_TEXTO DE ESTUDO_:
------------------------

3.NEM TODO PM COMETE CRIMES. É lugar comum afirmar que “na
polícia só tem criminoso”. Vamos aproveitar o medo para ampliar a percepção: se
todo PM fosse criminoso, teríamos mais crimes acontecendo. Afirmar isso é dizer
que toda uma categoria é criminosa quando, se fosse verdade, teríamos uma
situação como a de hoje todos os dias. Na verdade, talvez nem estivéssemos organizados
como estamos. A barbárie seria maior e a suposta “civilização” não se
desenvolveria.
Mais um
pouco sobre esse ponto: é a mesma linha de raciocínio do adágio maldoso e muito
repetido: mulher no volante, perigo constante – quando é um homem que faz uma
barbeiragem, é aquele homem e não todos. Uma mulher, todas as mulheres, a
categoria mulher é (todas), nesse raciocínio, que não sabe dirigir.
Afirmar que a polícia não faz falta pois o bairro em que se vive não conta com a ação devida de garantir a segurança com certeza não é a forma de resolver a questão. Desmilitarizar a PM talvez seja (mas isso é assunto para outra postagem).
4. NEM TODO SAQUE FOI DE “SUPERFLUOS”. Muitas imagens foram veiculadas
mostrando lojas de eletrodomésticos, artigos de informática, sapatos sendo
roubadas. Mas, deve-se considerar que pessoas passando necessidades alimentares
também saquearam para garantir a despensa cheia, considerando a escassez
(falta) desses artigos cotidianamente.
Nesse ponto
chego a um aspecto que trato com minhas turmas quando, discutindo sobre combate
ao crime, afirmam que “bandido bom é bandido morto”. MENOS O QUE ROUBA LEITE. O
QUE ROUBA PRA SE ALIMENTAR, NÃO. O que nos leva para a próxima consideração:
5. TODO O ROUBO DEVE SER INVSTIGADO
E PUNIDO. Não estou
afirmando que deve-se deixar de lado a subtração do bem alheio, seja qual for,
mas, bem que seria produtivo fazer uma reflexão acerca da situação geral, que
pode ser encaminhada a partir do seguinte ponto:
6. EXIBIMOS PARA A MAIOR PARTE DA POPULAÇÃO
PRODUTOS QUE ELA NÃO PODERÁ ADQUIRIR E DEPOIS, QUANDO PODEM OBTÊ-LOS, QUEREMOS
QUE NÃO FAÇAM? Estamos
no campo do desejo, desejo que é quase incontrolável. Pense na seguinte
situação: leve uma criança para uma loja de doces (ou brinquedos), tudo
colorido, tudo dizendo: “me pegue, me leve para você” e diga para a criança: “você
não pode, mas queira, deseje, um dia, quem sabe, poderás ter!” O desejo quer
saciar-se e é uma forma de analisar o que acontece: mesmo ilicitamente, algumas
pessoas (não todas, lembrem), vão em busca daquilo que o tempo inteiro a
propaganda afirma que vai fazê-la “ser gente”, existir.

------------------------

_TRECHOS DOS DADOS_:
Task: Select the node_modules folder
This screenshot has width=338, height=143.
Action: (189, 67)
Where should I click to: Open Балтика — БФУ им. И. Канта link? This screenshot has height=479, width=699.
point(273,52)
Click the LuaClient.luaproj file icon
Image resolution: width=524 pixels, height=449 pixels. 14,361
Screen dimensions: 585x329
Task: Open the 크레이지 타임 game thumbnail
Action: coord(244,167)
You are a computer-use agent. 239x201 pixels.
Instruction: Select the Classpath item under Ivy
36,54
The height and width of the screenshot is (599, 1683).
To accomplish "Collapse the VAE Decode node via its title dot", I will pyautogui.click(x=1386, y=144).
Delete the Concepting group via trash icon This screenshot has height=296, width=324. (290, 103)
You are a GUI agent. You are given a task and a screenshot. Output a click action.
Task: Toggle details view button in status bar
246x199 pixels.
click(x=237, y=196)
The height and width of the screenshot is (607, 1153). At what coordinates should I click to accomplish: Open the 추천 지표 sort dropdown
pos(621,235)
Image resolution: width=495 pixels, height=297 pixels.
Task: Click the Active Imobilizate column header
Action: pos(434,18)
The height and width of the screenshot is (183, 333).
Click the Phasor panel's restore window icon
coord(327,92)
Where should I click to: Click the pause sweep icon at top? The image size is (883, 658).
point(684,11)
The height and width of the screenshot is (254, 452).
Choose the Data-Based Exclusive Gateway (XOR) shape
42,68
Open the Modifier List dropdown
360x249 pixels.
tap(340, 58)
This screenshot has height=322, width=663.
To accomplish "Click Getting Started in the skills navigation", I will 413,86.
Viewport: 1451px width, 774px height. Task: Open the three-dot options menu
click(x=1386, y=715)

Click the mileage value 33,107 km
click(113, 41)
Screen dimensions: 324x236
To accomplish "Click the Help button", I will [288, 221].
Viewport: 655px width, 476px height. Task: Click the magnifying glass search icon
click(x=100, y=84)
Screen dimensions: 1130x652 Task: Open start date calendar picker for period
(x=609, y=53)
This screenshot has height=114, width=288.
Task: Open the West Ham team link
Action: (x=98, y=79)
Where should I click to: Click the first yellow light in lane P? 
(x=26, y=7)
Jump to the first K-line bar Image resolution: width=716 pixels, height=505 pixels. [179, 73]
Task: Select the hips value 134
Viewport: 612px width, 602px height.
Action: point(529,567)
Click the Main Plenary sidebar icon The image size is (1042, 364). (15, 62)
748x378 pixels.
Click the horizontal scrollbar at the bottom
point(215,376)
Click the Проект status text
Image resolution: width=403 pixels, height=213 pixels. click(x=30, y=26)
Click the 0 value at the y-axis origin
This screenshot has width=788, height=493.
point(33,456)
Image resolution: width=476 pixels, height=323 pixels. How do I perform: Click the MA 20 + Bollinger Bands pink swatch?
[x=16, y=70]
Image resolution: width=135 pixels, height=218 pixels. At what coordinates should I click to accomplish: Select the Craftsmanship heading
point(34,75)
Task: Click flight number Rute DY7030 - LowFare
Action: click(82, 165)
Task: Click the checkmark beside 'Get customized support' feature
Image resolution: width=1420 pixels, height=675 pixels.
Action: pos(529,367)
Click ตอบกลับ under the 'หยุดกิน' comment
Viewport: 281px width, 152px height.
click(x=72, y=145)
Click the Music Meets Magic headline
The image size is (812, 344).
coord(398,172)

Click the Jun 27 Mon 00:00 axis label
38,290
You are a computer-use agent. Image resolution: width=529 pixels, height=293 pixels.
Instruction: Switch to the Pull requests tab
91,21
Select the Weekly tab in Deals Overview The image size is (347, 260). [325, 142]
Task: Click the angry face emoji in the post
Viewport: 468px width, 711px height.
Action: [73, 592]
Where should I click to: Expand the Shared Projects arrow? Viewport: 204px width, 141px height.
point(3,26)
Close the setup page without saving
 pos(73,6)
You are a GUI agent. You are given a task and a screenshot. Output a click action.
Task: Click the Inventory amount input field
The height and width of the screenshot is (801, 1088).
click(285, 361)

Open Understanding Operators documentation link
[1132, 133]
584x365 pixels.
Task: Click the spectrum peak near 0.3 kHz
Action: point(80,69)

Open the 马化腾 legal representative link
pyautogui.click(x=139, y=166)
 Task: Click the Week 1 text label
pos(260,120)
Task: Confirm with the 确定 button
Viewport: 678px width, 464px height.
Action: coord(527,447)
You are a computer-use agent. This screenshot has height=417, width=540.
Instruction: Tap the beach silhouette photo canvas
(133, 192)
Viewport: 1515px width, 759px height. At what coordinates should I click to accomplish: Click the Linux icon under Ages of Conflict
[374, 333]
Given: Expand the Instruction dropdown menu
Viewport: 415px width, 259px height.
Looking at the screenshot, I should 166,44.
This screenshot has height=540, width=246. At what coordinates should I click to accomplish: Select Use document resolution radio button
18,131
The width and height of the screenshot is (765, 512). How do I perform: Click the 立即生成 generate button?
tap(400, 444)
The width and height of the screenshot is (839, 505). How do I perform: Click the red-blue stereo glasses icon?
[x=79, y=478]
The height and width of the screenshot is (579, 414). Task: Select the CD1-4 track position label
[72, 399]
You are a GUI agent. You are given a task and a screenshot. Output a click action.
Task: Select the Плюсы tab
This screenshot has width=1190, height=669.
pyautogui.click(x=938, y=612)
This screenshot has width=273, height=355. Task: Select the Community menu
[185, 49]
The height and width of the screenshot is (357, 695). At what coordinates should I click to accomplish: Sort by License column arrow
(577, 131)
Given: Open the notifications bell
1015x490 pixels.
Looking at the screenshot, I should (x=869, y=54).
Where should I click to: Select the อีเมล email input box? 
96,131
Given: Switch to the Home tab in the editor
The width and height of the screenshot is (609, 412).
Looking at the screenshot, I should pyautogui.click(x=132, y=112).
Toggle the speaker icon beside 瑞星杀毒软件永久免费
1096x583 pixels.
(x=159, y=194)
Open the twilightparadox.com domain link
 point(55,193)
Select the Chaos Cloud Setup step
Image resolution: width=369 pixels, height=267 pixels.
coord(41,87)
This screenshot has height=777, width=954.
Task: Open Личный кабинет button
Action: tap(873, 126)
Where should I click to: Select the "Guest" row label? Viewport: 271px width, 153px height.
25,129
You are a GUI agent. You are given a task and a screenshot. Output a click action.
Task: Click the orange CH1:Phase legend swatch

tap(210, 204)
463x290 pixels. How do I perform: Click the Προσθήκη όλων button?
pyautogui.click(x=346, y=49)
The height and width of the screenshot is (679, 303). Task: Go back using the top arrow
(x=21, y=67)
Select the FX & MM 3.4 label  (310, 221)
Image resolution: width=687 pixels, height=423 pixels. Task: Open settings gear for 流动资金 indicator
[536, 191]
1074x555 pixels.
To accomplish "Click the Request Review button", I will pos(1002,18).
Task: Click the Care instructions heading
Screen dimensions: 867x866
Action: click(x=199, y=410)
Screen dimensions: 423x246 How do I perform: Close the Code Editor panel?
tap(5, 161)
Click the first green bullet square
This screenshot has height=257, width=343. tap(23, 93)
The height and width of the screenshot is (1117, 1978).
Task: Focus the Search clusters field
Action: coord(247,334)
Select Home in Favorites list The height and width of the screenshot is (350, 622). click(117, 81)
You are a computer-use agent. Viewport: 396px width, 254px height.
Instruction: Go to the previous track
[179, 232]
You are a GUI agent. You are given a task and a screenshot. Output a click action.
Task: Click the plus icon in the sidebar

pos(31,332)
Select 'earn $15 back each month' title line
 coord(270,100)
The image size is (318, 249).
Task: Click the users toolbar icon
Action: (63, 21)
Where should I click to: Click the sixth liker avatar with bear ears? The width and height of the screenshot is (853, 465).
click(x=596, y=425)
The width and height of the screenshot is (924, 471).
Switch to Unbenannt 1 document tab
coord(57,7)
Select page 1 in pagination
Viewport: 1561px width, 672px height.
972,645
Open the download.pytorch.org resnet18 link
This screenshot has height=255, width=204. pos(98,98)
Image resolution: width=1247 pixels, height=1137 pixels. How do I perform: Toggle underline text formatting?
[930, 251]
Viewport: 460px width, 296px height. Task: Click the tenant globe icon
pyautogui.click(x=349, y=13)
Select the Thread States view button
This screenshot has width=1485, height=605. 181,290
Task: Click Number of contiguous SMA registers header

------------------------

_O QUE SE PEDE_: Escreva a continuação do texto sobre os PMs e os saques, começando logo depois da última frase.

_RESPOSTA_:
É parte de
uma estrutura social pautada no consumo do que na maior parte não se precisa. Antes,
tinha-se uma sociedade de produtores, quem trabalhava era explorado e excluído
por ser trabalhador mas, o que se tem hoje, é uma sociedade de consumidores,
marcada pela exclusão de quem não pode consumir tal ou qual produto de
determinadas marcas.
7. SE VOCÊ PENSOU: “QUERIA VER SE
FOSSE A TELEVISÃO DELE, O QUE IA DIZER”, PARE! PARE! PARE! Esse é o tipo de argumento marcado
pela emoção que é exatamente o que atrapalha qualquer tomada de decisões. Temos que lidar
com a situação que se configura perante nós e pensar no “e se”, nesse caso, não
vai resolver. Quando uma coletividade toma decisões a partir de emoções, sem
reflexões, temos a fabricação de linchamentos e arrependimentos posteriores; há
dificuldades de se manter a serenidade, há! Mas decisões imponderadas geram
danos maiores que o esforço para “esfriar a cabeça”;
Sobre a
greve da polícia e as repercussões, tanto da deflagração quanto do fim, elas devem
ser compreendidas como parte de um contexto que tem forte sustentação no modo
de produção capitalista e seu discurso naturalizador da desigualdade que não é
natural e sim social. A violência simbólica que os outros “99%” sofrem vai sendo represada e reprimida por
membros desses mesmos “99%”, que, quando decidem também querer seu paraíso,
fazem tremer praticamente todo o sistema.